Reports from the administration have reached us that two additions have been made to the college faculty, one in the language department and the other in the philosophy. Though such news is usually a sign of the college growth and consequently a source of joy to us as students, on this occasion we find our reactions marred by a variety of mingled feelings. 

To Dr. Belkin, who will be the new Greek instructor, we wish to offer a hearty welcome. As a man who has established a name for himself in both secular and learned Jewish circles, Dr. Belkin is ideally suited to become a member of the Yeshiva College faculty. The administration is to be commended on its choice, for it is men of this type who have a real understanding of the ideals of Yeshiva that should be attracted to this institution.”

BUT — the addition of a new instructor to the department of philosophy we can only view with dismay. Until the present, the policy of the administration has always been to offer only those courses which were absolutely essential for a degree. Though there was a great need for additional faculty men in many departments of the college, appeals from the student body have brought the constant. reply that the financial status of the institution has made it impossible for the past few years and the present, at least to realize any such additions.

Understanding the difficulties facing the Administration, the student body has constantly acted with irreproachable courtesy and understanding. Never was a petition for a new subject pushed by any student delegation when convinced of the inability of the college to carry the financial burden.

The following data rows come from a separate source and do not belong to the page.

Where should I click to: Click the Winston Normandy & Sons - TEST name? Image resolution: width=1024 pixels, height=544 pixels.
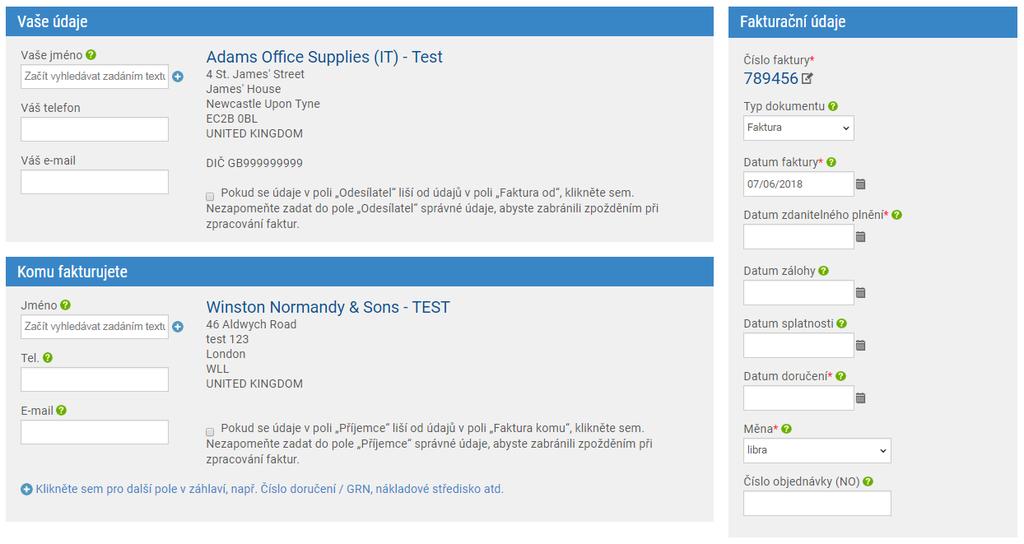pos(328,307)
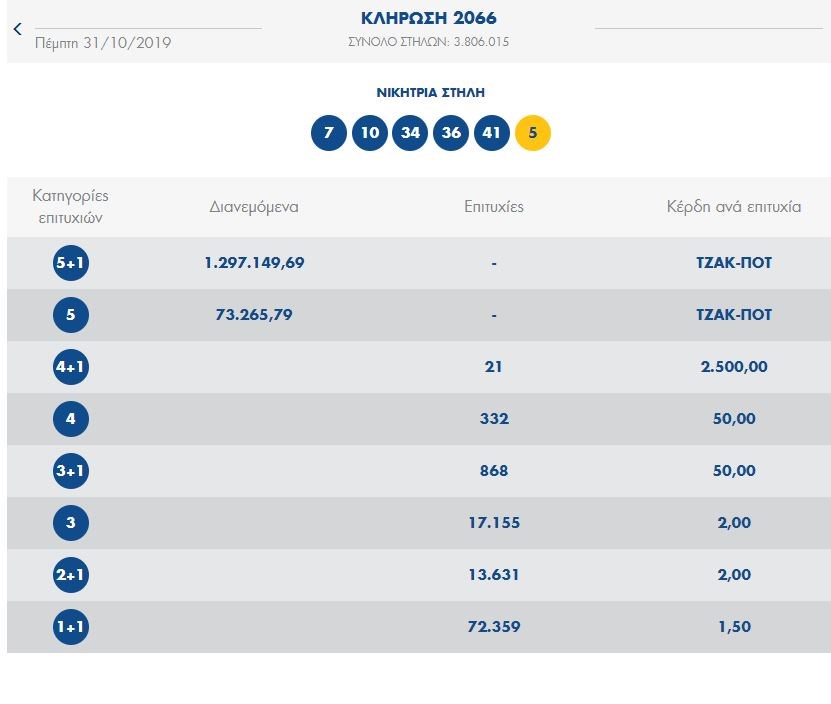The height and width of the screenshot is (704, 831).
Task: Select the 5+1 category badge
Action: (x=71, y=263)
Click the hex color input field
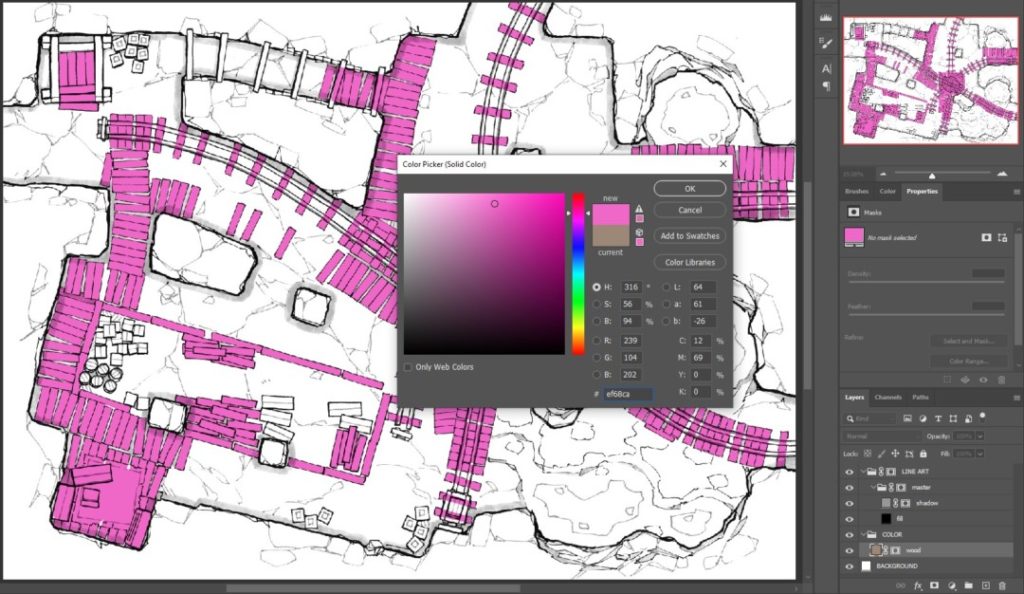Viewport: 1024px width, 594px height. click(627, 394)
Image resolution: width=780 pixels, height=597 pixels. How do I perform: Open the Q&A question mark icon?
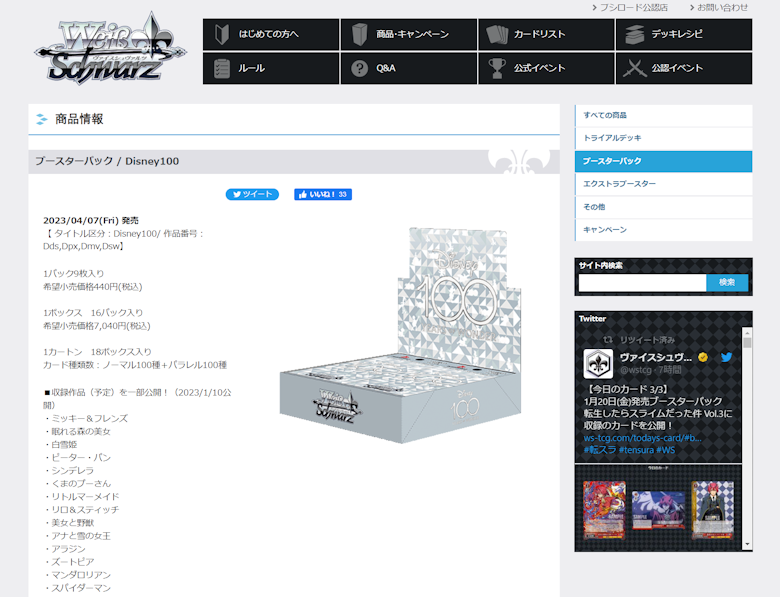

If ever the co-operation of the student body with the Administration in this matter was brought into direct relief, it was this term. Two groups of students, one far above the required registration number and the other fulfilling it, both petitioned for courses in Education and Embryology respectively. Nor were these courses that merely charmed the intellectual predilections of the applicants. Both were absolutely necessary to the future careers of these students. One is required by the Board of Education for a teacher’s license, while the other would have probably played a decisive part in the admission of those Yeshiva students applying to medical schools.

Yet, realizing all the implications of the Student petitions, the presentation of these courses was refused by the authorities. In spite of the tremendous issues involved, the students this time, too, withdrew their petitions after an appeal by the Administration to the effect that the College was not yet able, because of financial reasons, to absorb these courses.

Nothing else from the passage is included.